China vs Google, a thrilling tale of IT espionage

Google took the unusual step of announcing the ultimate target of the attack: “We have evidence to suggest that a primary goal of the attackers was accessing the Gmail accounts of Chinese human rights activists”. Google is sharing these details because apparently “this information goes to the heart of a much bigger global debate about freedom of speech.”

Google has been happy in the past to acquiesce to Internet censorship in order to do business in China. It didn’t simply wake up one day and decide to honour its “Don’t Be Evil” slogan.

Google now finds itself in a hostile business environment, an environment where the Big Boys use dirty tricks – surveillance, theft, hacking and corporate espionage – and Google is not accustomed to being technologically outclassed.

While some of the best and brightest minds in IT Security have been hired by Google, the Chinese government has quietly building the same capabilities, albeit geared to offense rather than defence.

Google’s internal network was compromised using a previously unknown vulnerability that affects Microsoft’s Internet Explorer browser.

The attackers lured a Google employee to browse to their website, launched the attack against the IE browser which punched a hole through the network’s perimeter defences and allowed the attackers to create a channel back into the internal corporate network. Once this channel had been created, the attackers were able to jump from the compromised Google workstation to other locations inside the network.

This is a classic client-side attack, flawlessly executed in a professional manner.

Usually we see these sort of browser attacks used by low-level criminals to install spyware on your granddad’s PC. In this case, the payload was far more sophisticated and targeted directly at Google employees. This was a blackhat corporate espionage job and big team effort.
The big headlines over the Google compromise seems to have lead many people to wonder “how on earth could Google be hacked?”, but in reality, this is just another run-of-the-mill browser vulnerability – nothing to get too excited about.

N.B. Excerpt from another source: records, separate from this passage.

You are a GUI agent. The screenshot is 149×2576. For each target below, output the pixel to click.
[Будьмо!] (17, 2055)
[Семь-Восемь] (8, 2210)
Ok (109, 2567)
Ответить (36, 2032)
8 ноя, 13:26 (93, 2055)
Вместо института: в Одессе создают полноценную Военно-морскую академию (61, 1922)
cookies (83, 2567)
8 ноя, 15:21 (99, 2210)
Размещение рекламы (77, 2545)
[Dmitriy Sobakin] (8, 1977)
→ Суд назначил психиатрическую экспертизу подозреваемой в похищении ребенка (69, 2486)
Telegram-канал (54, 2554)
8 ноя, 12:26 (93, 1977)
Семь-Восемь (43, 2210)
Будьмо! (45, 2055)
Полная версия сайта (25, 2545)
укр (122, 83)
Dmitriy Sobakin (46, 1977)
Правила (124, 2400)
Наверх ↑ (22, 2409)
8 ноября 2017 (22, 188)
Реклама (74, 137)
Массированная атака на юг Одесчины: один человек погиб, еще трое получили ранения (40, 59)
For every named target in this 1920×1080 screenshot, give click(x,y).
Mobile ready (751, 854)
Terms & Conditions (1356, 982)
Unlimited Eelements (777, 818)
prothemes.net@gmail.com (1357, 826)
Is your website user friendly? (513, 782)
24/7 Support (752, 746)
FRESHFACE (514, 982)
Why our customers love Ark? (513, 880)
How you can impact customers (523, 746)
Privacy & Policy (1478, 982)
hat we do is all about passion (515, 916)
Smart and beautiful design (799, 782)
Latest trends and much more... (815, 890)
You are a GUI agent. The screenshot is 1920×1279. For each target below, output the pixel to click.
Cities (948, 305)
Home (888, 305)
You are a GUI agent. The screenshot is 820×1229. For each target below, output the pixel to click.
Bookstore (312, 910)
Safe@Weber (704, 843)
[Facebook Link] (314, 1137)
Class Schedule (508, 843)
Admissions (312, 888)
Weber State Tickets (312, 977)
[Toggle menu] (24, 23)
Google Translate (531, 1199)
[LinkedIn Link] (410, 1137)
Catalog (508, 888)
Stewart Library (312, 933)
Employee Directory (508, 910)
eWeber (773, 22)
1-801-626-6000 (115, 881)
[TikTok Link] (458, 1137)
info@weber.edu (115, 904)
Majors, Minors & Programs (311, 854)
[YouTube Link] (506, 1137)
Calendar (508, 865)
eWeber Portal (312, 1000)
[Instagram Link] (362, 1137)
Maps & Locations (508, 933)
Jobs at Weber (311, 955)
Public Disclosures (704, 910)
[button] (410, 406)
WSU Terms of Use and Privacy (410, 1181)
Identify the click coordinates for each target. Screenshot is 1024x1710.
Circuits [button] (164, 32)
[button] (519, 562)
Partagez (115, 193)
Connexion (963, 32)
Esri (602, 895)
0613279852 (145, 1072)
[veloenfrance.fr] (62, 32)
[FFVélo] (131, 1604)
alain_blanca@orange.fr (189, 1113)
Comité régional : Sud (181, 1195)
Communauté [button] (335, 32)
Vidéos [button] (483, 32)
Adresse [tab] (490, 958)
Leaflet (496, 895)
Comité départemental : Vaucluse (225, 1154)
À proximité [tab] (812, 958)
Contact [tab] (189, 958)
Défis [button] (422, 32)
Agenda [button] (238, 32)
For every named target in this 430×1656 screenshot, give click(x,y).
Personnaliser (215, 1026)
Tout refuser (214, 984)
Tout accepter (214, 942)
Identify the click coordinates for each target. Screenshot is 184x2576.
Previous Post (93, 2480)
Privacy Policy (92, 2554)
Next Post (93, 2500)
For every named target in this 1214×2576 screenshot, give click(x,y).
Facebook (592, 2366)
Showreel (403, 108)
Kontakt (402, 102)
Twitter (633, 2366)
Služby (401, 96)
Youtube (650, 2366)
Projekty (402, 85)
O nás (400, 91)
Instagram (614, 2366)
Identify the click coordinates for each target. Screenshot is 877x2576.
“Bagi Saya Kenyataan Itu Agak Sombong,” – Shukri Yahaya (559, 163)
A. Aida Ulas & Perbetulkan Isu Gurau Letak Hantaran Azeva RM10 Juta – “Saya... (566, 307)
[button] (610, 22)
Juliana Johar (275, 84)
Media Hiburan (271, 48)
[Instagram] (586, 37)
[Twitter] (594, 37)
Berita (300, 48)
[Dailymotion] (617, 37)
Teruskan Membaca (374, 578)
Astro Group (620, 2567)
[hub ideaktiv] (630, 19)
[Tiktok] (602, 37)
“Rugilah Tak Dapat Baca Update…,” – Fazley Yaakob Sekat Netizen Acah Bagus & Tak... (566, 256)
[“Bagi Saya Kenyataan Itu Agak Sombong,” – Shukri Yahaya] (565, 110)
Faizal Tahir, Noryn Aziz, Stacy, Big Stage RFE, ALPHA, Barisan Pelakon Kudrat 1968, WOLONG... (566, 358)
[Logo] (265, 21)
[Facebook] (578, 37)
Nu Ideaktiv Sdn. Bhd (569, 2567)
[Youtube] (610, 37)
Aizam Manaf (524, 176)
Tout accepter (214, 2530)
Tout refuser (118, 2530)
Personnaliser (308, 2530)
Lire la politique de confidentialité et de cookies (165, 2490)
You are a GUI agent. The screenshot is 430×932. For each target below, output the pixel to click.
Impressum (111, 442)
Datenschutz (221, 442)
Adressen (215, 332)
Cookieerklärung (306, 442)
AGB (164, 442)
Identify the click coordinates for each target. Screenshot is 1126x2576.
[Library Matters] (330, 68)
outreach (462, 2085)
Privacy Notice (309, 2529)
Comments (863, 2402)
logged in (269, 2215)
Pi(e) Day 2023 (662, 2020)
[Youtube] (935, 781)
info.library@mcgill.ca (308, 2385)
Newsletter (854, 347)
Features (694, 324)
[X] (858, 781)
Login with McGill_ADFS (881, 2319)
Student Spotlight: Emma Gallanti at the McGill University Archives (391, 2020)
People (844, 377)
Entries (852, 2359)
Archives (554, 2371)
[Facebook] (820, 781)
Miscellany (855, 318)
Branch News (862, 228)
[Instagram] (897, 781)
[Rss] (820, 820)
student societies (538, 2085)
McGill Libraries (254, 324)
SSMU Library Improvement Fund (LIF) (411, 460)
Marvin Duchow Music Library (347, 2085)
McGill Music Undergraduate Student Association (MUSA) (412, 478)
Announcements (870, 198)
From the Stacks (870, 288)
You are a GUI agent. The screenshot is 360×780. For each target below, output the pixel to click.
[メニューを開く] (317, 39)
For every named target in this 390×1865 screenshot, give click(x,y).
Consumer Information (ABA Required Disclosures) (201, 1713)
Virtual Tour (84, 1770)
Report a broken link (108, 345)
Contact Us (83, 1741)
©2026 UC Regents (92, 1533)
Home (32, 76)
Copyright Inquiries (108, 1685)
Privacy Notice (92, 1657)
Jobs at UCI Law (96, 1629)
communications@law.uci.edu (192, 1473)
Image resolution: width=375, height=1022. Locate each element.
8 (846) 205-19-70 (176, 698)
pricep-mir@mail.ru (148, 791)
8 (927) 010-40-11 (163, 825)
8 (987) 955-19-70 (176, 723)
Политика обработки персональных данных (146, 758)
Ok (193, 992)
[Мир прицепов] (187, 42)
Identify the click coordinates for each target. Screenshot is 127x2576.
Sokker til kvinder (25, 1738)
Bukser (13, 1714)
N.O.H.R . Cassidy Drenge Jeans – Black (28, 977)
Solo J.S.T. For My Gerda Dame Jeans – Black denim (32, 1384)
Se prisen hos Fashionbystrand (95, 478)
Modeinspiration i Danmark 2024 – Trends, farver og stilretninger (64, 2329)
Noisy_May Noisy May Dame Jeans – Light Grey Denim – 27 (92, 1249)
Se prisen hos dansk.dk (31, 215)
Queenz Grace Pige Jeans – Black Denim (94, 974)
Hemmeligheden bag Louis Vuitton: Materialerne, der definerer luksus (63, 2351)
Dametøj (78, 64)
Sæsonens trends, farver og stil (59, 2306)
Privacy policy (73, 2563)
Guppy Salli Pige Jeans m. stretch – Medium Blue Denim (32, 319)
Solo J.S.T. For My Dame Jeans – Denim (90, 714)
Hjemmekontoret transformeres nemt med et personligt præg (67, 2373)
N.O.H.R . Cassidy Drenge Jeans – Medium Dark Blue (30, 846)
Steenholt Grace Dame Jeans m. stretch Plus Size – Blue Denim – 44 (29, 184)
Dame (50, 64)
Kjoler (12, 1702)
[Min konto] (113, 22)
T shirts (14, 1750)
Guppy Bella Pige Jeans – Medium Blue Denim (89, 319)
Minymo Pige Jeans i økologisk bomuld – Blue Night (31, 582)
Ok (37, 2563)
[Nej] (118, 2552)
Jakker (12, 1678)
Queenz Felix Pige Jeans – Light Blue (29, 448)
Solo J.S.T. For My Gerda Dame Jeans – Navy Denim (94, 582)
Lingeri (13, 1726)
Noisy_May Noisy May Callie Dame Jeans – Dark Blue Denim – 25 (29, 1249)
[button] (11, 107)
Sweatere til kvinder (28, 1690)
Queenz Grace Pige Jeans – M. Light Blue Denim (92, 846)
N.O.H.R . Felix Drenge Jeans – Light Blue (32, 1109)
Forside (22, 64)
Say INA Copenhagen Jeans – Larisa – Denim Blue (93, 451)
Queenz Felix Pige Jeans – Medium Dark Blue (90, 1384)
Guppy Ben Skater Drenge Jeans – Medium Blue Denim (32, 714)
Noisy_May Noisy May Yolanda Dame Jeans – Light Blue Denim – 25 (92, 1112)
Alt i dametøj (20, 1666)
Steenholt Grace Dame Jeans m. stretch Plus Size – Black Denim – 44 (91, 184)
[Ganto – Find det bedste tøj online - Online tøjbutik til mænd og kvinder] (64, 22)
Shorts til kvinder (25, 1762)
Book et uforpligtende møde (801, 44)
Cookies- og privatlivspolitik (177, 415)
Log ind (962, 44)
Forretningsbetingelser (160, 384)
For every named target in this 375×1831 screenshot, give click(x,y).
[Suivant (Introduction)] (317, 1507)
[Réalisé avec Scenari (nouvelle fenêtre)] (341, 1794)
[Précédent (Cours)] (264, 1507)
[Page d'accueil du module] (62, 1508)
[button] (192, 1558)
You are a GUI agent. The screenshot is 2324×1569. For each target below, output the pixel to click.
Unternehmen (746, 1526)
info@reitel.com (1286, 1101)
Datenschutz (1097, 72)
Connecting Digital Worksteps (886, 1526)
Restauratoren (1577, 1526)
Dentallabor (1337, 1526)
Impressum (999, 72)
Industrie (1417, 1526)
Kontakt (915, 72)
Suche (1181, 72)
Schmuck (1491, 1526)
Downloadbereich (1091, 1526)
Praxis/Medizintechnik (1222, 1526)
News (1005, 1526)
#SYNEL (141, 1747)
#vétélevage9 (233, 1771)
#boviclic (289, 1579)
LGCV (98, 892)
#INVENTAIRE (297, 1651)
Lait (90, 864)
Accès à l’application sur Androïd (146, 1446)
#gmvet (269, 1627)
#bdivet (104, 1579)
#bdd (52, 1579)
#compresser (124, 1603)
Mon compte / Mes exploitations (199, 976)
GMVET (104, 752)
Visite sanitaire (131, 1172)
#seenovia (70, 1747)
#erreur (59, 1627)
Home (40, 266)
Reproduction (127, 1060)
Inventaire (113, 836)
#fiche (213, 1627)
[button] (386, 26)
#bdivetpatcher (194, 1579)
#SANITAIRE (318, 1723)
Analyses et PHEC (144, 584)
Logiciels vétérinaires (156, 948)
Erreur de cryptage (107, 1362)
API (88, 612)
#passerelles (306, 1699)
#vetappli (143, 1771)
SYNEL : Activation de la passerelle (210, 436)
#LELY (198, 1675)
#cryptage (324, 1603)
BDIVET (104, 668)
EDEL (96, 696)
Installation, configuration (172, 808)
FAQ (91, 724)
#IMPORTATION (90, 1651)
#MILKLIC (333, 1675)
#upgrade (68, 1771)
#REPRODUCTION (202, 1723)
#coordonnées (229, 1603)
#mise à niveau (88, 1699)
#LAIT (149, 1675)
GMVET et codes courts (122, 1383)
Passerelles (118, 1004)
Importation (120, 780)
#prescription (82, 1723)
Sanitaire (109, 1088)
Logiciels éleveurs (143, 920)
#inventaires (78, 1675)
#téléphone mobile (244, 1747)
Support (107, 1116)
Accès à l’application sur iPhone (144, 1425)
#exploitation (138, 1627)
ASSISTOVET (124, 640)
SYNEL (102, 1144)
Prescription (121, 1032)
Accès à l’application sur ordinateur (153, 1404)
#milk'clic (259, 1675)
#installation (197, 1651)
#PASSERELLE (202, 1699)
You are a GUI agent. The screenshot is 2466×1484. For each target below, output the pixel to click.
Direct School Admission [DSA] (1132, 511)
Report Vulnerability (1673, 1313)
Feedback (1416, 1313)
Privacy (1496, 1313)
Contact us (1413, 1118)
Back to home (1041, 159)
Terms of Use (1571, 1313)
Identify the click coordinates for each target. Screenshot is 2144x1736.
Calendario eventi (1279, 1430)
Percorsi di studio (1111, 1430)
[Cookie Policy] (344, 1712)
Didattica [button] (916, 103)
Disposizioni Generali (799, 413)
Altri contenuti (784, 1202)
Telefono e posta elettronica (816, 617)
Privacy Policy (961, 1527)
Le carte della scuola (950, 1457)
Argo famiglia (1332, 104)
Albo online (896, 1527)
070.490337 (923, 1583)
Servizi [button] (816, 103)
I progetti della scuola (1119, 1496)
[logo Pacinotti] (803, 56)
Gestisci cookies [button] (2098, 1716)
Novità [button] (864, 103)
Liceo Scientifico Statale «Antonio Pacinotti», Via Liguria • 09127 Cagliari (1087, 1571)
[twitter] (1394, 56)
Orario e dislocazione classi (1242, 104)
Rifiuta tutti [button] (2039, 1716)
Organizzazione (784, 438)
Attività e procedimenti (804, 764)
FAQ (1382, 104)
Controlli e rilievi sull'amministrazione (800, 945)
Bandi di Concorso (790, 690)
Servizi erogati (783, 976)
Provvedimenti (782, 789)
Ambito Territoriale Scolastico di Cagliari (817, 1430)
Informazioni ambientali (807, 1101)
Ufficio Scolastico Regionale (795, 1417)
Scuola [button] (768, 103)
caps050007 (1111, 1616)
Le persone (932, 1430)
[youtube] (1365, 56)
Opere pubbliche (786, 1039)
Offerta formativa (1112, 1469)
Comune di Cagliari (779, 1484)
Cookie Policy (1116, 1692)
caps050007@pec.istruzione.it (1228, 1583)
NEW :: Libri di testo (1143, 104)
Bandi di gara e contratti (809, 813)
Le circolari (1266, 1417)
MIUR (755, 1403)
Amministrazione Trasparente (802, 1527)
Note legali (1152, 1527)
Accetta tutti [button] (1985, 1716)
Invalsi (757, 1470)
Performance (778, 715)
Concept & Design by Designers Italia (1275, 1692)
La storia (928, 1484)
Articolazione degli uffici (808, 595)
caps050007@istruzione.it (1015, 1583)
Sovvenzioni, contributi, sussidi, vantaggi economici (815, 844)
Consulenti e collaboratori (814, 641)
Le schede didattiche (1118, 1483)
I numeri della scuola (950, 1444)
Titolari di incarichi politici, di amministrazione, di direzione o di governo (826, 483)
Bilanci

Much has been made of the new Internet Explorer bug. Officials in Germany and France made headlines by suggesting that users should avoid using Internet Explorer altogether, in reality switching browsers does not make you any more or less of a target to someone like me.

A patch is coming soon: many users will be automatically updated to fix the vulnerability, and many users will not. There will always be someone installing Windows XP with no service packs or security fixes, jumping straight on the Internet, and getting hacked by this bug. The Russian Business Network will add it to their bag of tricks, hackers will keep it up their sleeves, and grandad’s PC will probably need another spyware sweep. Life goes on.

I used to nerd-laugh at the tribulations of poor IE and Firefox users, constantly barraged with new browser threats to deal with. I was smug because I’ve always used Opera. Lots of hackers use Opera. So many, in fact, that they started to actually take a closer look under the hood. As it turns out, Opera has been riddled with for years, no better or worse than any other browser. I’m just lucky that Opera has such a small market share that none of the crimeware gangs bother writing tools to attack it.

Now I use whatever browser is available. I chop and change all the time. I trust that the auto-updates are working, and occasionally I manually “Check for Updates” just to be safe. I assume that no matter what browser I am using, somebody somewhere has a bug for it… There will always be someone that can hack you.

If I was a bad guy and I discovered this particular bug (known as the IE Aurora exploit), I could sell it, legitimately, to a vulnerability disclosure firm who would reward me for my efforts and co-ordinate with the vendors to issue an advisory. I could probably get about $10k US for such a bug.

Or I could sell it on the black market to Eastern European crime gangs, who would immediately plug it into their network of botnets and compromised web servers. For this I could probably make a little more, maybe $20K US. The crime gangs would turn their $20K outlay into hundreds of thousands in profit, possibly in a matter of days.

Now for a government with cyberwarfare capabilities, 20k for a fully weaponized exploit, for which there is no known defence, is a pittance. It’s unlikely that they would even have to go to market for this bug – they employ teams of hackers in-house to find and develop these attacks.

With this in mind, it’s worth recalling that many experts have been warning in recent months that the Chinese have been massively increasing their cyberwarfare capabilities:

“At a fundamental level, the Chinese view cyberwar as an overt tool of national power in a very different way from the United States,” says James Mulvenon, a Washington-based specialist on the Chinese military. “The U.S. is still uncomfortable exercising that power, but the Chinese — and the Russians — are very comfortable with the deniability and using proxies, even though the actions of those proxies could have enormous strategic consequences.”

Google claimed last week that it would no longer be censoring search results in China, even if that means it has to shut down its operations.

Is this a threat? With the censored Baidu search engine dominating the Chinese market, perhaps the threat of mere withdrawal of Google services is not all that menacing.

Google is really sending a message to the Chinese Government: We have dirt on you… we can make this into a Really Big Deal… so stop with the dirty tricks!